* Bereitgestellter Text *
10 Prozent besitzen 90

Mit ihrem Projekt Gut und Irmler denken die ehemalige Malaria!-Sängerin und heutige Betreiberin von Monika Enterprises Gudrun Gut und das Faust-Bandmitglied Hans-Joachim Irmler rhythmische Klarheit und von Krautrock durchwirkte Freiräume zusammen

In einem Popbetrieb, in dem einmal gefundene Muster kaum in Frage gestellt werden, ist es eine erfrischende Erfahrung, auf zwei Musiker zu treffen, die sich trotz bereits langen Karrieren nicht nach Routine und Sicherheit sehnen, sondern immer wieder die Erfahrung des Neuen suchen. Nicht zuletzt, da sie sich offen für untypische Zusammenarbeiten zeigen. »Jochen ist der Orgelmeister, ich hingegen bin eher rhythmisch orientiert«, beginnt Gudrun Gut ihre Ausführungen, warum sie auf den Organisten von Faust zugegangen ist. »Als großer Krautrockfan hat es mich gereizt, dass er etwas Elegisches einbringen würde, etwas, was mir selbst nie in den Sinn käme. Ich empfinde Kooperationen mit anderen Musikern immer als toll, da man für sich selbst viel Neues aus ihnen mitnimmt.« Irmler ergänzt: »Wir wollen uns ja weiterentwickeln. Wir wollen nicht auf diesen Treppen von annodazumal stehenbleiben.«

 

Wir sitzen in der Künstlergarderobe des FFT Düsseldorf, wo die beiden am Abend ein Konzert mit Stefan Schneider (Kreidler, To Rococo Rot) und Hans-Joachim Roedeluis (Cluster, Harmonia) geben werden, die gerade als Roedelius Schneider mit dem Album »Tiden« ebenfalls ein sehr reizvolles Generationenprojekt veröffentlicht haben. Kennengelernt haben sich Gut und Irmler bei einem Festival in London in der Queen Elizabeth Hall, auf dem sie wiederum mit anderen Combos präsent waren: Gut mit ihrer Band Greiye-Gut-Fraktion, Irmler mit To Rococo Rot. »Er hatte eine Flasche Schnaps aus seiner Gegend dabei, das fand ich sehr sympathisch«, erinnert sich Gut. Bei der Gelegenheit outete sich Irmler zudem als Fan Guts seit den Tagen ihrer früher Band Malaria! — danach kam eins zum anderen.

* Aufgabenstellung *
Prüfen Sie, ob die folgenden Aussagen mit dem Text über Gut und Irmler übereinstimmen, und belegen Sie jede Antwort (ja oder nein) mit einem wörtlichen Zitat der entscheidenden Textstelle: (a) Gut und Irmler lernten sich bei einem Festival in London kennen. (b) Gudrun Gut bezeichnet sich selbst als Orgelmeisterin. (c) Das Konzert im FFT Düsseldorf findet am Vormittag statt. Die Auflistung hat mit dem Text nichts zu tun.

* Rohdaten *

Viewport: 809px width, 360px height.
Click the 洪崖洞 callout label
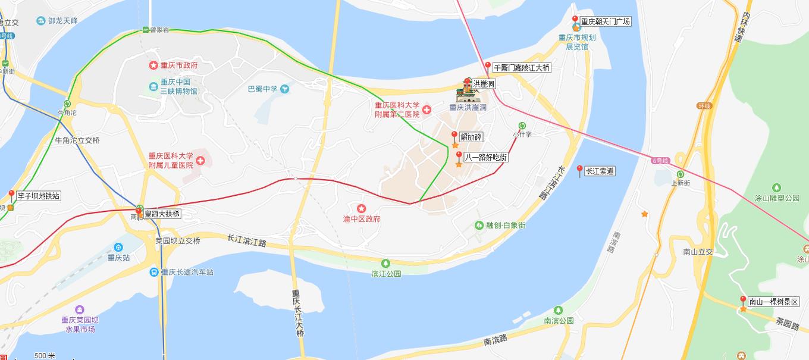click(483, 85)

* Vollständige Lösung *
(a) Ja: „Kennengelernt haben sich Gut und Irmler bei einem Festival in London in der Queen Elizabeth Hall“.
(b) Nein: „Jochen ist der Orgelmeister, ich hingegen bin eher rhythmisch orientiert“.
(c) Nein: „wo die beiden am Abend ein Konzert“.